By the end of Chloe Kim's first run down the halfpipe last night, it was clear that she had secured the gold medal. Kim landed an impressive string of tricks, including a backside air, frontside 1080, cab 720, frontside 900, McTwist, and a frontside 720, which put her in the lead, and gave her competitors a tough act to follow. Kim said she was happy to put down a solid first run, but it wasn't enough.
Technically, Kim had enough points to treat the last run as a "victory lap," and just mail it in. Instead she crushed it, completing the most technical trick in her bag: back-to-back 1080s. "I just knew I wasn't going to be happy, even if I went home with the gold, if I knew I could do better," Kim told NBC. "So that third run was really just to prove to myself that I deserved it and did everything I could."
Landing one frontside 1080 is hard, and completing consecutive 1080s is next to impossible — but it's also Kim's signature. A frontside 1080, or F1080, jump means that the snowboarder is rotating their body, so that their "front" faces down the mountain (or in this case the halfpipe). The second 1080 that Kim performed, a cab 1080, is just like a frontside, only the snowboarder rides with their "switch" or unnatural stance. And, as the degrees of rotation suggest, doing a 1080 means you turn around a full three times in the air.
At the 2016 Snowboarding Grand Prix, Kim became the first woman to land two 1080s in a row in a competition. At the time, she was just 16 years old, and the trick put her in the big leagues with older competitors. For perspective: In 2011, Kelly Clark, a Team USA snowboarder, was the first woman to ever land a 1080 in a competition, and she's 17 years older than Kim.

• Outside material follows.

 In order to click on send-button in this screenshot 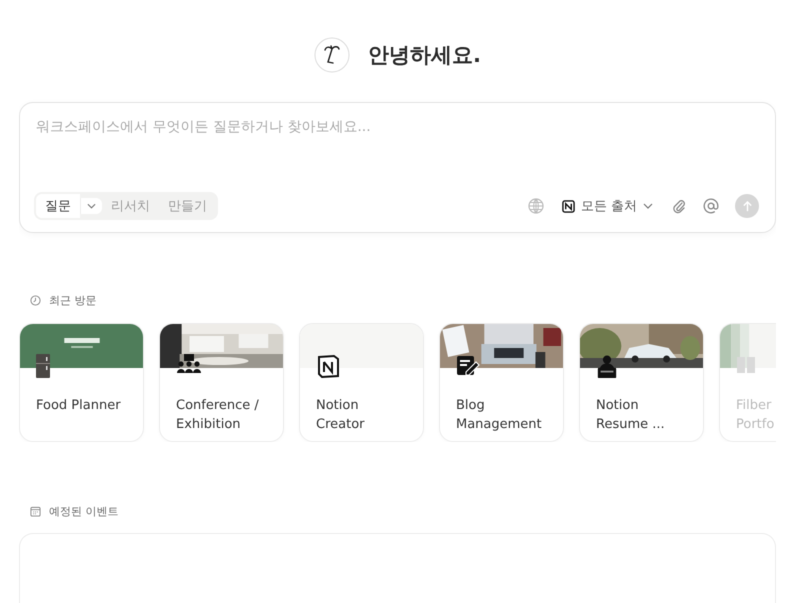, I will do `click(747, 206)`.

Clark and Kim's success with the trick motivated other Team USA snowboarders, like Arielle Gold and Maddie Mastro, to try it, too. "That was just so much more motivation for me," Gold told the Denver Post last week. "That’s what you need to do to be able to do well in contests these days and get on the podium." Indeed, Gold landed a frontside 1080 on her final run last night, which earned her a bronze medal.
During the competition yesterday, the conditions were not ideal for spinning through the air, and Kim said she was nervous the intense wind would mess with her performance. "Wind is never really welcome to a halfpipe, it kind of jeopardizes everything, because you're not in control of what's about to happen," she told NBC. She also tweeted that she was getting hangry between her runs.
Despite the odds, Kim put in her headphones, turned on "MotorSport," by Migos, Cardi B, and Nicki Minaj, and showed the world what she's capable of. "As an athlete, you want to do the best you can to show the world what your best is, and this was the perfect platform to do that," she told NBC. She also added that the emotions have started to hit: "It hasn't really sunken in, I might start bawling my eyes out any second."